Sheila Asmus is asking her ex, Lori Hagood, to contribute toward supporting her 13-year-old son Jacob, who lives with Asmus but spends a third of the month with Hagood.
In the suit, she claims she encouraged Hagood to adopt Jacob and “has at all times agreed to [Hagood] forming and maintaining an attachment relationship with the child.”
Hagood reportedly made monthly payments for two-and-a-half-years before stopping in 2015, but she’s not biologically related to Jacob. And, because Minnesota didn’t have marriage equality while they were a couple, has no legal ties to Sheila or Jacob, either. She maintains Asmus decided on being a mother long before they lived together, and she has never been treated as a real co-parent.
In an earlier case, Johnson v. Soohoo, the Minnesota Supreme Court ruled in favor of a lesbian asking for parental rights to her ex-partner’s biological child. The court determined that, because the non-biological mother was a de facto parent, biology wasn’t the only factor in establishing parental rights. “This case is like, ’Okay, if the court can give non-biological, non-legal parents rights, can the court then impose obligations?” Phil Duran of OutFront Minnesota told City Pages.

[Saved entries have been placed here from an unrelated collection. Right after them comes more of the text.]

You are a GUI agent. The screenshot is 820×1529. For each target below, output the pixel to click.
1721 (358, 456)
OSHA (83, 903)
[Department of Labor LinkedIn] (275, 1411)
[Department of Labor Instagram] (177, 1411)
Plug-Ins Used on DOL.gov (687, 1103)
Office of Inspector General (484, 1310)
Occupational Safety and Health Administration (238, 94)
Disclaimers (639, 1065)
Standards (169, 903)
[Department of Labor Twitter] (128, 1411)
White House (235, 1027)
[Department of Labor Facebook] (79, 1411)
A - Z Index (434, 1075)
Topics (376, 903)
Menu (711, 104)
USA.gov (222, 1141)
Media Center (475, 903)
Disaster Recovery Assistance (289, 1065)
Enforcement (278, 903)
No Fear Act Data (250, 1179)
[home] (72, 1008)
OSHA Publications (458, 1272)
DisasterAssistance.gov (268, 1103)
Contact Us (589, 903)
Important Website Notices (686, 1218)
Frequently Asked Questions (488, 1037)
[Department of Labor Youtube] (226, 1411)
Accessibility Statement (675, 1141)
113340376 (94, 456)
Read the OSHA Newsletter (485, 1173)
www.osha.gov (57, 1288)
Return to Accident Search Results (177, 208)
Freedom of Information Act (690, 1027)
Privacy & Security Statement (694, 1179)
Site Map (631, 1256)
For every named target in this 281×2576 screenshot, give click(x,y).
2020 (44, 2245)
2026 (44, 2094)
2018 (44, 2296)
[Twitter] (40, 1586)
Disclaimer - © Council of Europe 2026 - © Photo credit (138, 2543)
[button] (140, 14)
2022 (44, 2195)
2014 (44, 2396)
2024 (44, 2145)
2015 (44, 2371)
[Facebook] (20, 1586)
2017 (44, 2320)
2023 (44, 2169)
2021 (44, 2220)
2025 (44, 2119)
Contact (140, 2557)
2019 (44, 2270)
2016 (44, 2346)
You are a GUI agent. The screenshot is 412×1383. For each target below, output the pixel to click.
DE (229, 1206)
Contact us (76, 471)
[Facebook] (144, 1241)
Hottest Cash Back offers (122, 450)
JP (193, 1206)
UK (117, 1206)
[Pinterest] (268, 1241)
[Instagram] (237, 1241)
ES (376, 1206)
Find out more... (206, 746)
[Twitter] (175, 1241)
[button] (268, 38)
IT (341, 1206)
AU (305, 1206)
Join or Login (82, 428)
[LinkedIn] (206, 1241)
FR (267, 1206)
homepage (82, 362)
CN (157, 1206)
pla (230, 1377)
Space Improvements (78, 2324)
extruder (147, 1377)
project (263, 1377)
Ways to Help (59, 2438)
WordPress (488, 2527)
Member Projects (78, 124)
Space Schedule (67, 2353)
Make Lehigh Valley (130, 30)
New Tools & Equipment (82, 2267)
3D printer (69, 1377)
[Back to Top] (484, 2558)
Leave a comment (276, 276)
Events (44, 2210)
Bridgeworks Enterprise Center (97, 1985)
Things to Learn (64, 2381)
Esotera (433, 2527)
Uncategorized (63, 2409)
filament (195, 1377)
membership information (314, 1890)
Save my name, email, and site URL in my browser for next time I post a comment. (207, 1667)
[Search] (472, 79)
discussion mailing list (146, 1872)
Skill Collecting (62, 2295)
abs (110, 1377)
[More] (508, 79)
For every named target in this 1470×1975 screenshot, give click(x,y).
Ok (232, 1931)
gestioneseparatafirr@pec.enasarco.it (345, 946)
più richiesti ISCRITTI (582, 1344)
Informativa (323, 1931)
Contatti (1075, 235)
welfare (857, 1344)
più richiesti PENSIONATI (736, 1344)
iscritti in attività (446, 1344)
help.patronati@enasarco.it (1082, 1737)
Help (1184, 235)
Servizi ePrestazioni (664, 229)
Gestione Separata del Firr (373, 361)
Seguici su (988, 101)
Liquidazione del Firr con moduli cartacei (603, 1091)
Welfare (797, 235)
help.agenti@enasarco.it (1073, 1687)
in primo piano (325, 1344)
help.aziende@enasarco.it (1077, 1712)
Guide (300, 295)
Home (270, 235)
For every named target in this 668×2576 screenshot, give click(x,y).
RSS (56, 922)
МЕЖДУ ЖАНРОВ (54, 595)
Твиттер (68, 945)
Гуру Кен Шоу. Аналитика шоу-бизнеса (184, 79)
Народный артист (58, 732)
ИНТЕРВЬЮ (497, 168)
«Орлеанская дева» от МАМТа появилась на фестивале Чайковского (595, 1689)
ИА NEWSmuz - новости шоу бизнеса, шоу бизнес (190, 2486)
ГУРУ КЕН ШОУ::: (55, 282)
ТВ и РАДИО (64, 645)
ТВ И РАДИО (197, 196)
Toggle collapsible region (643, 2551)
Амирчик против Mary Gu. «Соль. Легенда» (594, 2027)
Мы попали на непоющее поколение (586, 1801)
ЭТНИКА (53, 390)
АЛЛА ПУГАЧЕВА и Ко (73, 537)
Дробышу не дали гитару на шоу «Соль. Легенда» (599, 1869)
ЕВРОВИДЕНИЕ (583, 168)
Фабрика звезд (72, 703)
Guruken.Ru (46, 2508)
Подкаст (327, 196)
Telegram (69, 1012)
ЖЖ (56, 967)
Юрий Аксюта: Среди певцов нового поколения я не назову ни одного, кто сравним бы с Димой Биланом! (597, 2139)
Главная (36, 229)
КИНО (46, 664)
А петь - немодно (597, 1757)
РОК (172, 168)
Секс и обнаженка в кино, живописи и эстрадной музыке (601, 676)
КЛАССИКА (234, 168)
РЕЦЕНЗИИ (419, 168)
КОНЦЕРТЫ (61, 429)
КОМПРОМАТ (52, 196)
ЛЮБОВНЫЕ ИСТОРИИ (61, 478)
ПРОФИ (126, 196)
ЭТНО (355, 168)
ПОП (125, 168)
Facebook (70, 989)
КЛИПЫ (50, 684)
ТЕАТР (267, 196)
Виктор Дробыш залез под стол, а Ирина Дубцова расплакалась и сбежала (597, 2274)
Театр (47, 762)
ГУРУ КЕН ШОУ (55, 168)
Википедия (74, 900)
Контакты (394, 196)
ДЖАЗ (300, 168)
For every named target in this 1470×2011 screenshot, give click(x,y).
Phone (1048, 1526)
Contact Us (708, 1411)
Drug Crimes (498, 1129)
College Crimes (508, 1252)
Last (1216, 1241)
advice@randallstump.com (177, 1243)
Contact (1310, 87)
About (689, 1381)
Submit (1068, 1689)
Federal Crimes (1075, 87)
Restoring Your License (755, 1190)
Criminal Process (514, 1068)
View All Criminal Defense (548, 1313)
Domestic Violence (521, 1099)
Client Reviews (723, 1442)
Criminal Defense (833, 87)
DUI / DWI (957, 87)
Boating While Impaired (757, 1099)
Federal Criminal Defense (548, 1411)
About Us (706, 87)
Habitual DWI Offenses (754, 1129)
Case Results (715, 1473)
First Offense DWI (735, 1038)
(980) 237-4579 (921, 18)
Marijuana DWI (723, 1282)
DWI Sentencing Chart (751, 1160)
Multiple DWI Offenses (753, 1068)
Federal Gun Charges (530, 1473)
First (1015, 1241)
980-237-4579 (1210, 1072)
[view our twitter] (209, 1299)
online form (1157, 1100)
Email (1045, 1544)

Regardless of how the court responds to Asmus’ case, it could have wide-ranging implications in custody cases, at least in Minnesota.
“Over time, particularly because of the circumstances same-sex couples find themselves in, courts often deal with pragmatic functions of a parent, regardless of legal or biological ties,” says Duran. This doesn’t necessarily open up new questions, but I don’t know that they’ve had exactly this collection of facts before them.”